SEO: velocità di caricamento pagine


Fattore di ranking SEO: la velocità di caricamento delle pagine

Gli esperti affermano che un sito non dovrebbe impiegare più di 2-3 secondi a caricare le pagine. Il tuo è all’altezza?

La velocità di caricamento delle pagine di un sito web non è solo un fattore discriminante per l’utente che clicca sui risultati di Google, ma è un elemento fondamentale della SEO. I motori di ricerca, e in questo caso Google, tengono in alta considerazione i siti web con velocità di caricamento appetibili, poiché sanno che l’utente medio non ha nessuna intenzione di aspettare troppo per ottenere una risposta.

Ecco perché la velocità di caricamento dei siti è diventata uno dei fattori di posizionamento da tenere in considerazione quando si pensa in ottica SEO.

Speed Update: che cos’è?

Il 17 gennaio 2018, Google ha pubblicato un annuncio ufficiale in cui faceva sapere agli utenti che era appena entrato in vigore lo “speed update” per la SERP da mobile. Si tratta di una notizia più o meno già risaputa da anni, finalmente ufficializzata dal colosso e ora in vigore non solo per il desktop, ma anche per il lato portable.

L’obiettivo di Google è quello di premiare le pagine che caricano velocemente – soprattutto da dispositivi mobili a consultazione veloce, come lo smartphone – senza penalizzare troppo la rilevanza del contenuto. L’algoritmo dunque è stato calibrato in maniera da penalizzare i siti troppo lenti, ma non i contenuti più rilevanti e completi su un determinato argomento, che rimangono la variabile decisiva del ranking.

Velocità di caricamento: da cosa dipende?
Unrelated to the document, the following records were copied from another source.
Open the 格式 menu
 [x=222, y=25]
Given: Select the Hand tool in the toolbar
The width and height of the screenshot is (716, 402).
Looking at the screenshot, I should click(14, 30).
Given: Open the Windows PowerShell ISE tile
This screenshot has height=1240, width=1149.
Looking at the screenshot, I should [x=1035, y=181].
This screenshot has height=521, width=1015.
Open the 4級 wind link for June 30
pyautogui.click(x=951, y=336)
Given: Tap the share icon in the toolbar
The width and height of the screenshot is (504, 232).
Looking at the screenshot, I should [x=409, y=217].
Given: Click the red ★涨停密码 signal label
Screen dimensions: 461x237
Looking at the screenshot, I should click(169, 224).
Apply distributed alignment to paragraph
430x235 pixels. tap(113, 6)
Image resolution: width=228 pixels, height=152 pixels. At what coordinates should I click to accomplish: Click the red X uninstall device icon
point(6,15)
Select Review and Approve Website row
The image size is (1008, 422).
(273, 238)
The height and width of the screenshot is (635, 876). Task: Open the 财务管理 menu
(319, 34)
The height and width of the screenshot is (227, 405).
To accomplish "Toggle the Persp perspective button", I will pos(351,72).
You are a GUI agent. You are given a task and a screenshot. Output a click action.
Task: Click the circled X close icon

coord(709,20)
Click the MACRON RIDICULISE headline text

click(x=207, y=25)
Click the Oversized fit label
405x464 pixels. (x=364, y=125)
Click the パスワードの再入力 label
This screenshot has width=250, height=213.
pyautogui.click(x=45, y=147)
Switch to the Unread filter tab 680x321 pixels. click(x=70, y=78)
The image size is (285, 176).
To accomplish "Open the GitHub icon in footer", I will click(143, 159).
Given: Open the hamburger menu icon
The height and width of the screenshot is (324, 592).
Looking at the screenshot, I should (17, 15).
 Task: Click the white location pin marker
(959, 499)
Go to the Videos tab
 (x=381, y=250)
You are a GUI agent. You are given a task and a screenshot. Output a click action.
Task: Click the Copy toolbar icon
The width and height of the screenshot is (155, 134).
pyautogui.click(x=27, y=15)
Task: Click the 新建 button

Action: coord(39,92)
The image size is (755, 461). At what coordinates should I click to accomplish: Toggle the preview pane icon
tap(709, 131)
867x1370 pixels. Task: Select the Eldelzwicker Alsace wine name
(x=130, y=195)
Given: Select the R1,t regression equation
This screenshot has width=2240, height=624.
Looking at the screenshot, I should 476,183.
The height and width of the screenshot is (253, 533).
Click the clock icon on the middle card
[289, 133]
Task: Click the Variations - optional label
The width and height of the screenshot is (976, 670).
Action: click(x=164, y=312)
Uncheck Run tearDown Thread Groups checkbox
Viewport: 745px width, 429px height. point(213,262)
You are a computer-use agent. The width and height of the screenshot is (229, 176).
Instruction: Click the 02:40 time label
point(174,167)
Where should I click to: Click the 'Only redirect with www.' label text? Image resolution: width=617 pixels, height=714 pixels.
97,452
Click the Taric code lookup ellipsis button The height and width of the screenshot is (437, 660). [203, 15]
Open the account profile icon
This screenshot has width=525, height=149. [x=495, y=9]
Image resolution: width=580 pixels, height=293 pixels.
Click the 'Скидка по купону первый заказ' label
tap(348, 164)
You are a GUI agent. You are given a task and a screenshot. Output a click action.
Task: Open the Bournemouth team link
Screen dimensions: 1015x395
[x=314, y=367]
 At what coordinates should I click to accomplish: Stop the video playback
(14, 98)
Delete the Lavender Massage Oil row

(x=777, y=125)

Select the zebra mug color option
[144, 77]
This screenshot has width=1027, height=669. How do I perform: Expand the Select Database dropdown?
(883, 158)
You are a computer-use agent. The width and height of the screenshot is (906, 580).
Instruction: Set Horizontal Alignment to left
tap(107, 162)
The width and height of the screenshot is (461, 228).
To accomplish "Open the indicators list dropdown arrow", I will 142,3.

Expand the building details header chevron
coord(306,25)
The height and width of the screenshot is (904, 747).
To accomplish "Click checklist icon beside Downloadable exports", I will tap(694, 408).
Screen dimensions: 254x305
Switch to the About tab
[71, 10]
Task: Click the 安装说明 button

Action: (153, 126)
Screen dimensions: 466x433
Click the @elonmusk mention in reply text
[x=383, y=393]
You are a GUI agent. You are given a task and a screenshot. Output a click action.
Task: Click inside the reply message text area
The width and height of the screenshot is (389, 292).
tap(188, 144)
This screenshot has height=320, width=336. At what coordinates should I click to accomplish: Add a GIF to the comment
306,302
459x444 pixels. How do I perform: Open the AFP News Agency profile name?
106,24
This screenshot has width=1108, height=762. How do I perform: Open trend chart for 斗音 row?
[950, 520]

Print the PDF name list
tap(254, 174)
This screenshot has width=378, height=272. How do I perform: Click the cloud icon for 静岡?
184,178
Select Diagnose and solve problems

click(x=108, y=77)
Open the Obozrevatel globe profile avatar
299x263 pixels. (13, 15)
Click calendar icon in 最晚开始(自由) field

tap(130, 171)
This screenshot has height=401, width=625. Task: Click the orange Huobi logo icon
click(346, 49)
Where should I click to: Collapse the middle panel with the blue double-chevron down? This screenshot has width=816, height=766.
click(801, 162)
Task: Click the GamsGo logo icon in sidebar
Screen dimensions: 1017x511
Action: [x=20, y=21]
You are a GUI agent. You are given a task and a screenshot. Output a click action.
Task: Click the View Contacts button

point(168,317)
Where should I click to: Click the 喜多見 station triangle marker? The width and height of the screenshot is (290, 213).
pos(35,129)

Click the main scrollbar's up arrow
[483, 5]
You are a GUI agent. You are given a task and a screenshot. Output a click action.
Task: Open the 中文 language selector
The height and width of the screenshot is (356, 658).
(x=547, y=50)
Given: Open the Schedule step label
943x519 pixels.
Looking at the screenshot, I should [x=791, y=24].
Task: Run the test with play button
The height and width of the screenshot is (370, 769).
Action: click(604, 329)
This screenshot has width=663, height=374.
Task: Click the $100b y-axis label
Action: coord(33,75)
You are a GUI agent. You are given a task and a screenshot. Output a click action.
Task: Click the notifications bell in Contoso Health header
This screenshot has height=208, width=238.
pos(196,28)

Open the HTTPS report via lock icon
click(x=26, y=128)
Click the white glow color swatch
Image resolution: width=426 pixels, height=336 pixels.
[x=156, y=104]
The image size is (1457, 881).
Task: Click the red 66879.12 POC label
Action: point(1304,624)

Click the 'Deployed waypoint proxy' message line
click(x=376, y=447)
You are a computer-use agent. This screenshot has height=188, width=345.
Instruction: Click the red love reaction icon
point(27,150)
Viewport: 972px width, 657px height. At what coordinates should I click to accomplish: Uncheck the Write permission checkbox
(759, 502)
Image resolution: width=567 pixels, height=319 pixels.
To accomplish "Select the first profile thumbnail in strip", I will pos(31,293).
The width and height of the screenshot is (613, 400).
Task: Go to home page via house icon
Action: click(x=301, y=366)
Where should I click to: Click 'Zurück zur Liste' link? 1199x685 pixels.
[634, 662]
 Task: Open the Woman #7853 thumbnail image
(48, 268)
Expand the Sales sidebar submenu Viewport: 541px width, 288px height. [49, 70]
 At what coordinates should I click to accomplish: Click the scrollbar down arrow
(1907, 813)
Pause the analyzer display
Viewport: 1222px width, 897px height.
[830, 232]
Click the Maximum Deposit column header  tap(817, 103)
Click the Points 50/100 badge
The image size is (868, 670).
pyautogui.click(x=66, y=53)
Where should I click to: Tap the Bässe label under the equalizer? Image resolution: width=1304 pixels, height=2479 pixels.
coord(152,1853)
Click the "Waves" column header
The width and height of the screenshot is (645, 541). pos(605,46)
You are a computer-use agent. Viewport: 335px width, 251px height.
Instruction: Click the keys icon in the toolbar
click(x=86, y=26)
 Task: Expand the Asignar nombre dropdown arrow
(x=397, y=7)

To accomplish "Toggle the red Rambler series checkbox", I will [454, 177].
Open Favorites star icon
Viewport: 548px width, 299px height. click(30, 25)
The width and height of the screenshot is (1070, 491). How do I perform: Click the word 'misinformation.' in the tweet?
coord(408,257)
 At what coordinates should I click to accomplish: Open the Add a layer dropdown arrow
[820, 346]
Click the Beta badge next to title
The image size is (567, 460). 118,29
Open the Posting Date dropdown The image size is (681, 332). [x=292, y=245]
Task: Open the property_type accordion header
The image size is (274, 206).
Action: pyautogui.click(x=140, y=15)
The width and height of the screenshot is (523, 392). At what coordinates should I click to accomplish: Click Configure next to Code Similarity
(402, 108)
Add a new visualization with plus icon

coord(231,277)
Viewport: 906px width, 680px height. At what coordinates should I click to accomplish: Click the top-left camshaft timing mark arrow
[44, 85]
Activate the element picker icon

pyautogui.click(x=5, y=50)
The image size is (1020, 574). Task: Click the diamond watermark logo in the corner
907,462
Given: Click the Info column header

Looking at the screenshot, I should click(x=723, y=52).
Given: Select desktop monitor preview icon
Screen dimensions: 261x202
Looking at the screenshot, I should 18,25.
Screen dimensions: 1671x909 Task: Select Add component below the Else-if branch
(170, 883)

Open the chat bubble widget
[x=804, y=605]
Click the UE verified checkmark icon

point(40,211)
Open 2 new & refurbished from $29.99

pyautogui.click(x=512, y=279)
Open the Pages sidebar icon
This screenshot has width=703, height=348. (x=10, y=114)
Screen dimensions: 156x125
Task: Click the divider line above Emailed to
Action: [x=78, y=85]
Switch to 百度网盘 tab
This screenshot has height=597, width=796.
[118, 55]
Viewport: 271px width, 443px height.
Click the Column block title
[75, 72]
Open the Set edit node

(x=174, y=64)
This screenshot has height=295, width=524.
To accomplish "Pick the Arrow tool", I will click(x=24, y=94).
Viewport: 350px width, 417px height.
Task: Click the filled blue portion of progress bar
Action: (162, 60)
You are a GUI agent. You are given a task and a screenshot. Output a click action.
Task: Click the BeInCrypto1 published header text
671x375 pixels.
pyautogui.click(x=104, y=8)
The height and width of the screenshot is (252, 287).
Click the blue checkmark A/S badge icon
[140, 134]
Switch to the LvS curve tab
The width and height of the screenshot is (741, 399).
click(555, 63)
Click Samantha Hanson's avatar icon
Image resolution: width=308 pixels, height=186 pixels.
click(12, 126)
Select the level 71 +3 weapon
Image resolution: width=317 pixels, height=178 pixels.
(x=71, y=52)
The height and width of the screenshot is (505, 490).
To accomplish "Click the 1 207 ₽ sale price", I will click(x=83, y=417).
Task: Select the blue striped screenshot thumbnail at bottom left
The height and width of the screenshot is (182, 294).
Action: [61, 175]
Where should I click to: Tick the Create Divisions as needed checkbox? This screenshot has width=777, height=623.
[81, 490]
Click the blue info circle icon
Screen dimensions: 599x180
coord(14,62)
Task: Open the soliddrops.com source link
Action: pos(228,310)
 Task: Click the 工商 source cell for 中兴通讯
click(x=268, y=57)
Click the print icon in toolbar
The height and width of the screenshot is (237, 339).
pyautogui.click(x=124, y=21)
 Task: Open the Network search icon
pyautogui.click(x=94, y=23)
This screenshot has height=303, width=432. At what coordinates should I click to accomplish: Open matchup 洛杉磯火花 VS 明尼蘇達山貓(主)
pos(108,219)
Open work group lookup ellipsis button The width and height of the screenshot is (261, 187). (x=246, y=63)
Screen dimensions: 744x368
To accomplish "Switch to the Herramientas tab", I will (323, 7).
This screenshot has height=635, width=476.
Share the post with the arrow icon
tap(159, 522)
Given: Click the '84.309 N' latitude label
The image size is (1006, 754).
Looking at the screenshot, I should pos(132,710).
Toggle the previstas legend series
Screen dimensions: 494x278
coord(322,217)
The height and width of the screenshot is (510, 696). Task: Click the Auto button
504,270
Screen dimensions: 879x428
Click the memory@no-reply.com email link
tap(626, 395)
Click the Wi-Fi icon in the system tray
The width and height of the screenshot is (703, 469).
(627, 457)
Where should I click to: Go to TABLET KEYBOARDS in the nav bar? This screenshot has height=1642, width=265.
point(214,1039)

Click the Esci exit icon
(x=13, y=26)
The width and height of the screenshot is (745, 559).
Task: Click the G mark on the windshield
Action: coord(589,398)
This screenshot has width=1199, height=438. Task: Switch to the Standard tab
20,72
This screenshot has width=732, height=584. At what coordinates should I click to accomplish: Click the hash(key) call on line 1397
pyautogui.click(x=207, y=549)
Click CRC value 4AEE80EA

La velocità del sito è un fattore SEO per computer sin dal 2010 e, come abbiamo visto, dal 2018 lo è anche per le piattaforme mobili. Di norma, Google determina la velocità di un sito web attraverso i seguenti fattori:

  • Contenuti della pagina: Google verifica la quantità di testo, link, intestazioni, immagini e video all’interno del risultato e verifica la quantità di dati necessaria a mandarla a schermo. Per esempio, le foto non dovrebbero superare mai un certo peso, in modo da alleggerire il caricamento.
  • Tipologia di server: il server utilizzato e la sua posizione geografica possono influire sulla velocità di caricamento del sito web;
  • Qualità dell’hosting: un buon sito web parte da un hosting di qualità che garantisce velocità e sicurezza al tempo stesso. Ti consigliamo di dare un’occhiata ai nostri pacchetti di hosting, ideali per chi sta iniziando e anche per gestioni più avanzate.

Misurare la velocità del sito: come fare

L’utente medio si aspetta che una pagina internet venga caricata in 2-3 secondi al massimo. I ritardi oltre questo limite provocano una diminuzione drastica delle visite che non è da sottovalutare. Per verificare la velocità del tuo sito puoi utilizzare strumenti come “Google Page Speed”, un tool ufficiale del motore di ricerca che ti permette di capire la velocità di caricamento del tuo sito sia da mobile che da desktop.